RECORD SET
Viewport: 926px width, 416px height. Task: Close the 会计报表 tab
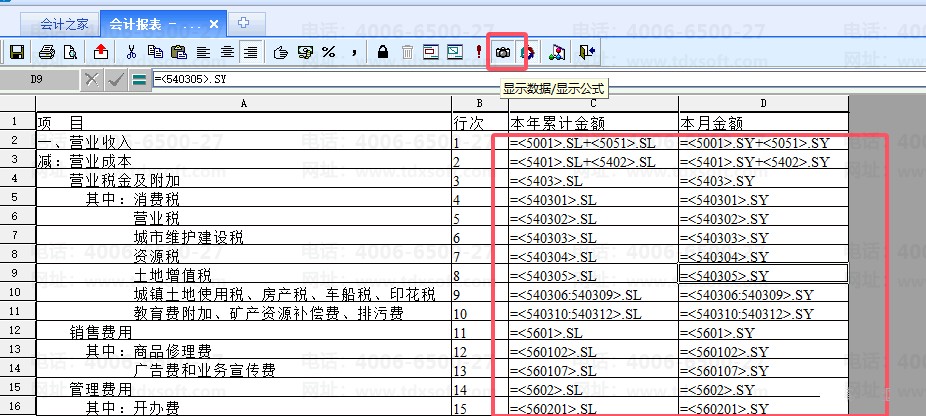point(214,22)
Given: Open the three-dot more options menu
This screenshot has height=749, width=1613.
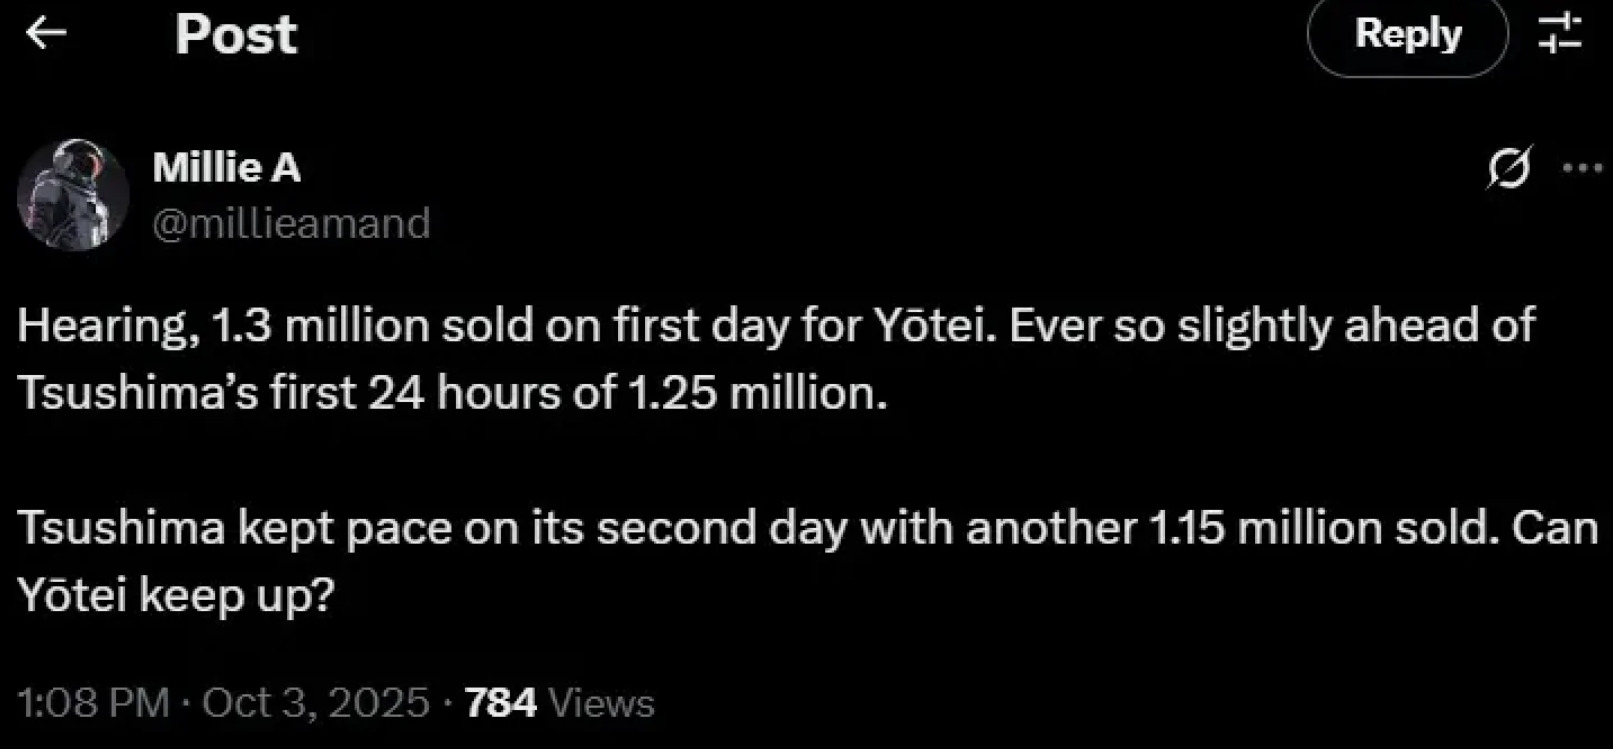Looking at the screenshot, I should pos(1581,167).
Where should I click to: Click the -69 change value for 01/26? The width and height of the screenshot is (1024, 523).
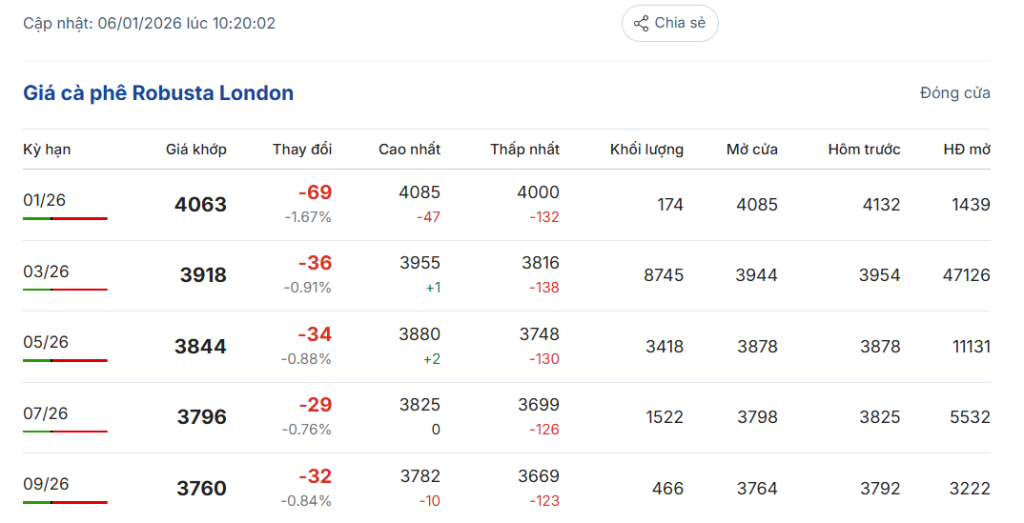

TASK ITEM
Give every entry again verbatim, with no pictures.

ANSWER AREA
Viewport: 926px width, 416px height. Task: Close the 会计报表 tab
point(214,22)
Given: Open the three-dot more options menu
This screenshot has height=749, width=1613.
Looking at the screenshot, I should pos(1581,167).
Where should I click to: Click the -69 change value for 01/26? The width and height of the screenshot is (1024, 523).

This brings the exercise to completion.